:: TEXT PROVIDED

Sorry – other things have priority…
Then, as previously mentioned, PoDoFo is happy to do exactly what you want. It
will do the PDF decoding parts of process and leave you with the original data
that was placed into the stream.
In your original example, someone put a ZIP file in a stream. And you will get
a ZIP file back out.
Leonard
From: Nadav Ben Jakov
Date: Sunday, February 15, 2015 at 11:49 AM
To:
"podofo-users@lists.sourceforge.net<mailto:podofo-users@lists.sourceforge.net>"
Subject: [Podofo-users] Fwd: Problem with enumerating objects with PoDoFo
Hi;
Can anyone help me please?
---------- Forwarded message ----------
From: Nadav Ben Jakov <tbya...@gmail.com<mailto:tbya...@gmail.com>>
Date: Tue, Feb 10, 2015 at 6:34 PM
Subject: Re: [Podofo-users] Problem with enumerating objects with PoDoFo
To: Leonard Rosenthol <lrose...@adobe.com<mailto:lrose...@adobe.com>>
Hi,
I'm sorry for having pretty vogue explanations. I'm not trying to render the
stream's content nor to parse the streams as data. I just want to print the
section between 'stream' to 'endstream'.
As to printing, I basically write the stream to files as output, so they are in
fact "printable" for that matter. In the case I had given, I expect to be able
to open the ouput file with winzip/7zip later, and view its content. if that
stream would have contained a PE file's content, I would have wanted to be able
to execute the output file just like a normal PE file.
Thanks in advance,
Nadav
On Tue, Feb 10, 2015 at 6:16 PM, Leonard Rosenthol
<lrose...@adobe.com<mailto:lrose...@adobe.com>> wrote:
> I'm trying to extract each of the streams data out of all of the objects of a
> given PDF file,
>and remove any encoding/encryption related to the PDF format
>
That is EXACTLY what PoDoFo is doing for you.
> Later I'm printing each stream separately
>
Printing them in what way? Most (if not all) streams in a PDF aren’t in a
format that would be printable. You have font data, color data, XML streams,
etc. None of these make any sense to be printed. Even a page content stream
isn’t necessarily printable.
>In the example file I mentioned, I was hoping to extract that object steam
>(the zip file) and print it as a raw stream
>
I don’t understand what it means to “print a ZIP file as a raw stream”. A ZIP
file itself can contain MANY files and in a rich hierarchical organization.
So what would you be expecting to get back??
What if it was a .exe file – which si also perfectly fine in a PDF – what would
you be expecting to get back??
>(again, I'm not after unzipping or decompressing the zip, just the plain
>object).
>
And I think that’s the problem here – you are expecting something that isn’t
reasonable.
Have you read the PDF Standard – ISO 32000-1 – or at least a good book on
subject of PDF (eg. <http://shop.oreilly.com/product/0636920025269.do>) to get
a better understanding of PDF?

::::
:: RECORDED DATA

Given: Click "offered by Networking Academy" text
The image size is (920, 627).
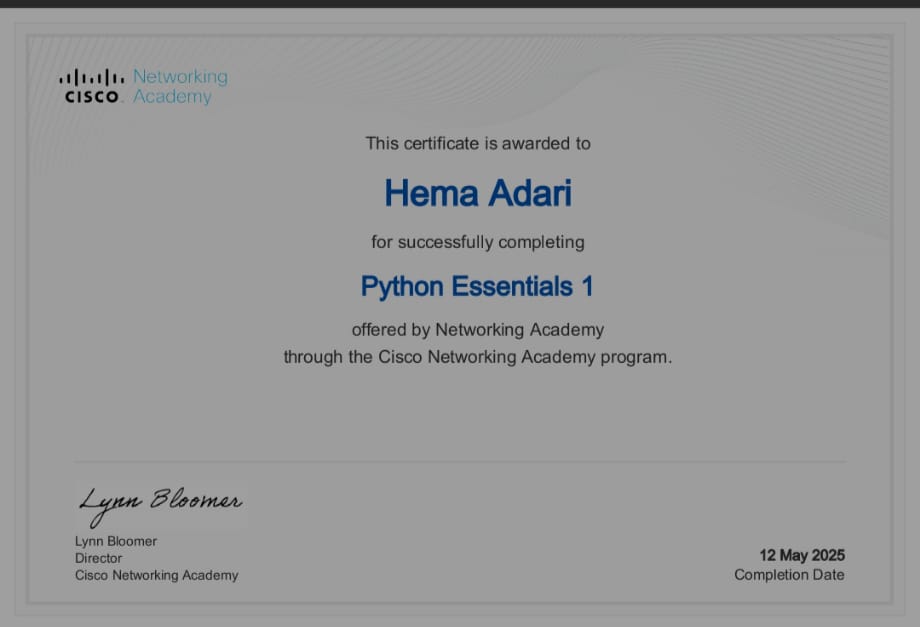Looking at the screenshot, I should pos(477,329).
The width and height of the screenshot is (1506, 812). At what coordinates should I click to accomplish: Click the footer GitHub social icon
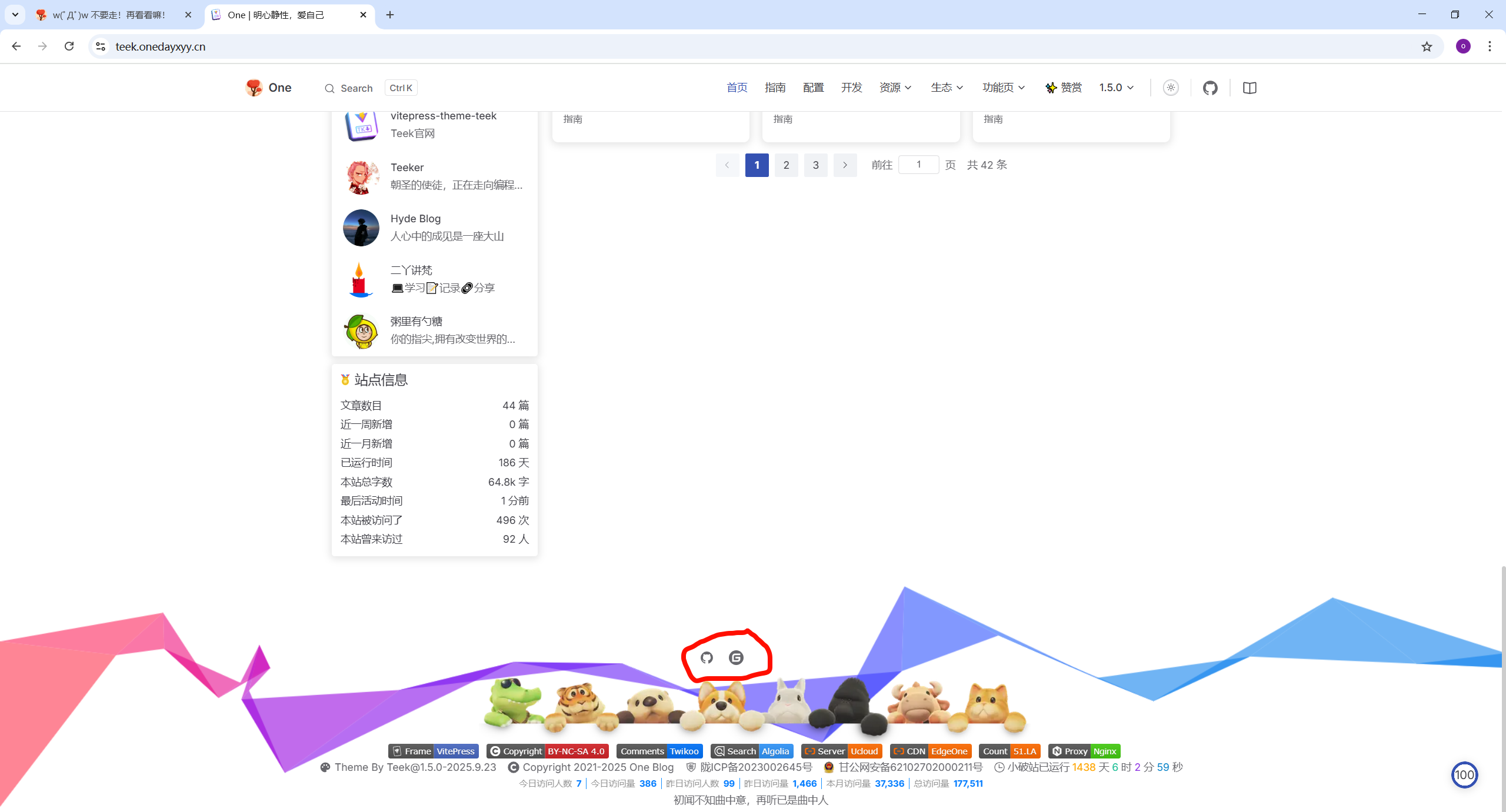click(x=707, y=657)
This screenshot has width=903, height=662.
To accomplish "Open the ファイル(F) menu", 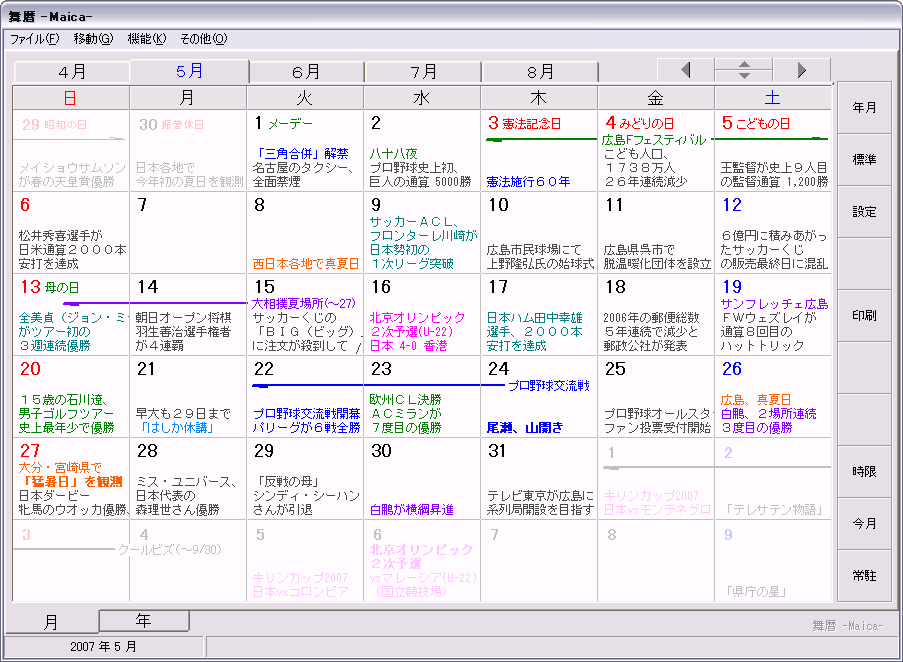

::::

WHAT THE TASK REQUIRES:
Write out the passage of the PoDoFo mailing-list thread from "As to printing, I" to "normal PE file.". Rely only on the PoDoFo mailing-list thread.

EXPECTED ANSWER:
As to printing, I basically write the stream to files as output, so they are in
fact "printable" for that matter. In the case I had given, I expect to be able
to open the ouput file with winzip/7zip later, and view its content. if that
stream would have contained a PE file's content, I would have wanted to be able
to execute the output file just like a normal PE file.